Could you retype the entries below exactly, omitting every picture?
---- THE DATA
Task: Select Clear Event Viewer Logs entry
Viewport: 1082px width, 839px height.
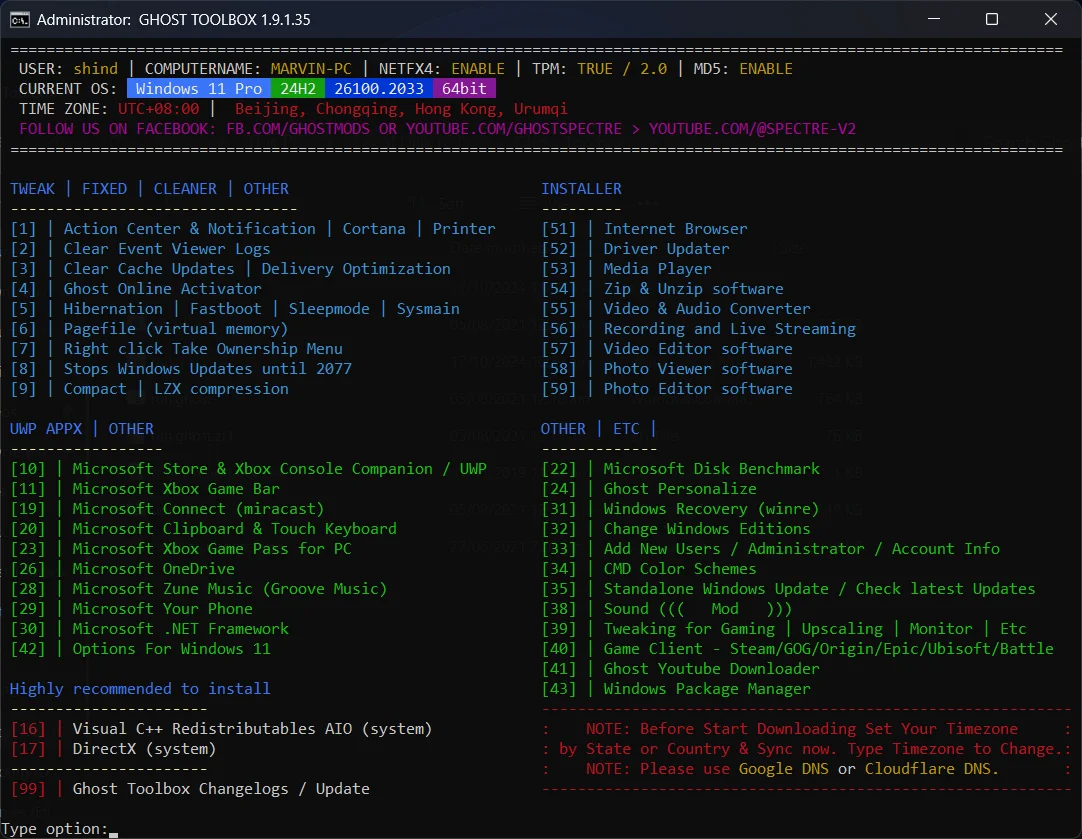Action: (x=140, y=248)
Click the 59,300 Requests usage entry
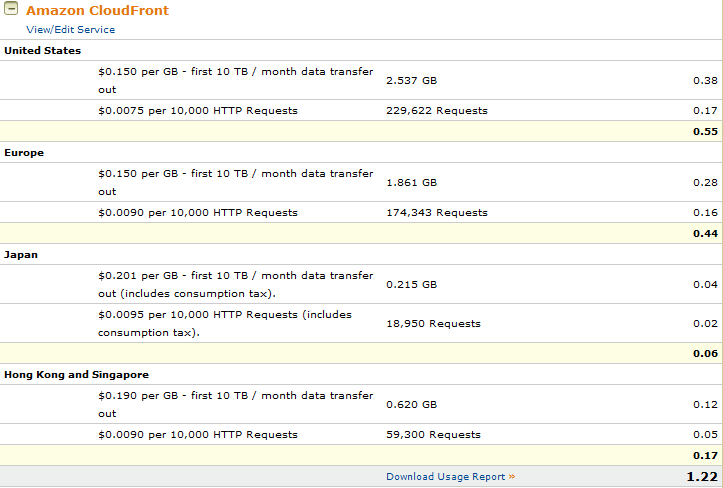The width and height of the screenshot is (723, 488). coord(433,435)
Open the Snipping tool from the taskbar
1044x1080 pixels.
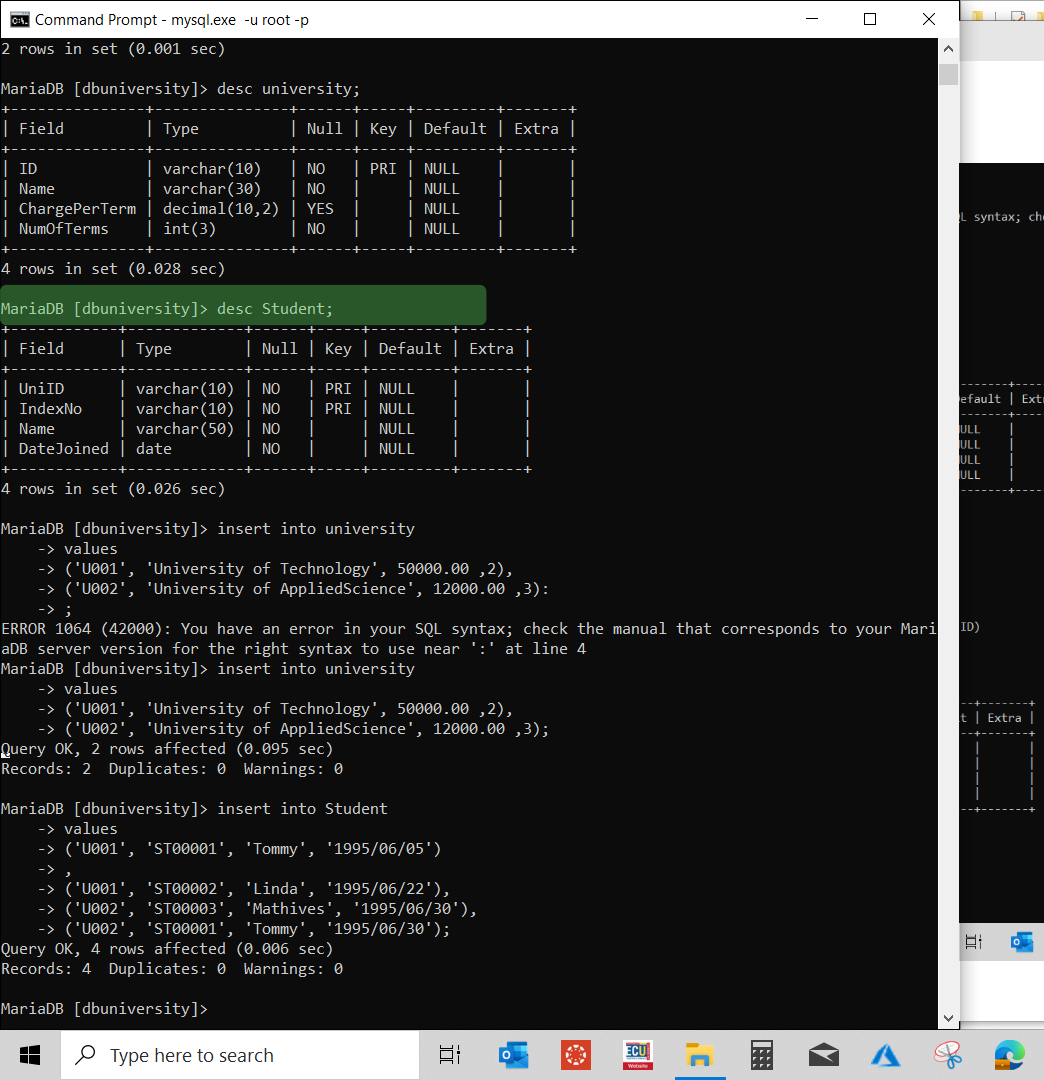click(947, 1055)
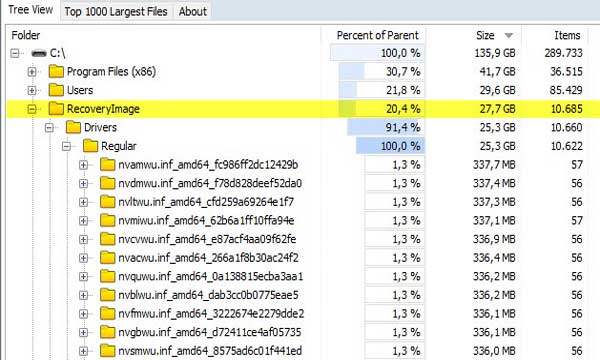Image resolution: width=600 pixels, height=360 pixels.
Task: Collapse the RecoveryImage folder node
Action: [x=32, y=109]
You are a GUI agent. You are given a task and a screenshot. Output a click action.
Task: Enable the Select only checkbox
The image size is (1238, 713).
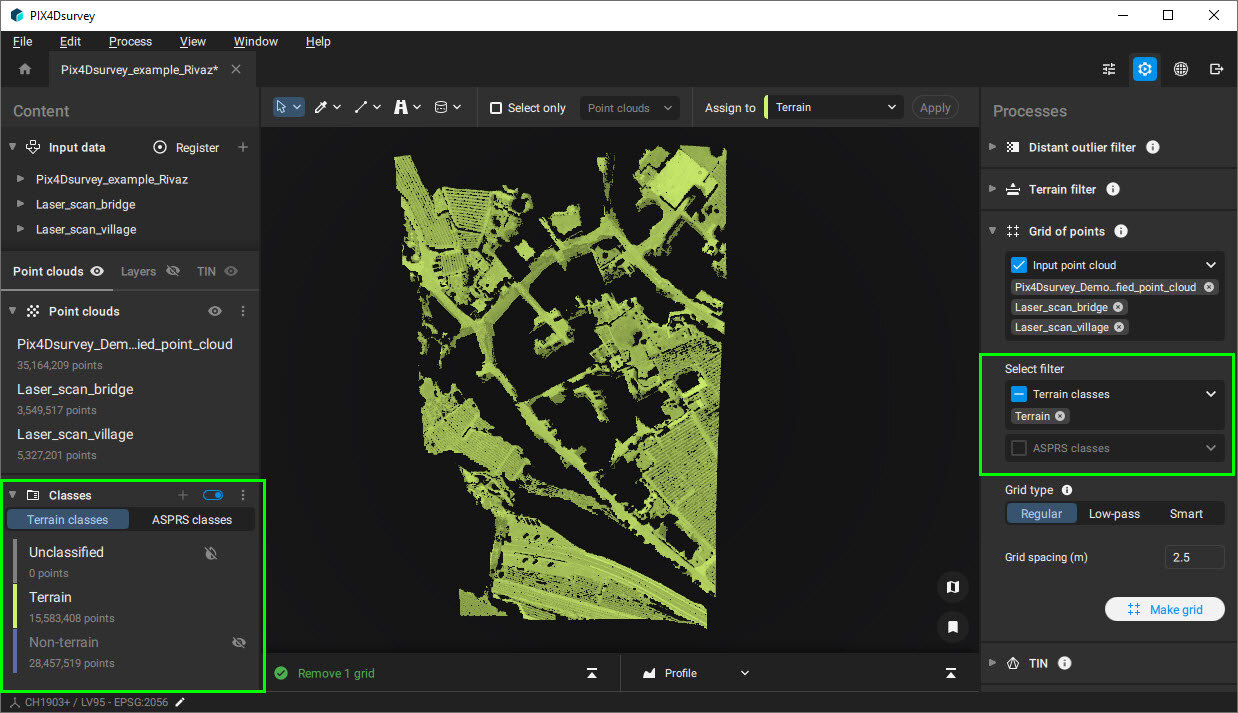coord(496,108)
--------
### OUTPUT FOR THIS TASK
Task: Select Clear Event Viewer Logs entry
Viewport: 1082px width, 839px height.
Action: (x=140, y=248)
Click the 59,300 Requests usage entry
The width and height of the screenshot is (723, 488). coord(433,435)
Open the Snipping tool from the taskbar
1044x1080 pixels.
click(947, 1055)
Image resolution: width=600 pixels, height=360 pixels.
Task: Collapse the RecoveryImage folder node
Action: [x=32, y=109]
You are a GUI agent. You are given a task and a screenshot. Output a click action.
Task: Enable the Select only checkbox
The image size is (1238, 713).
coord(496,108)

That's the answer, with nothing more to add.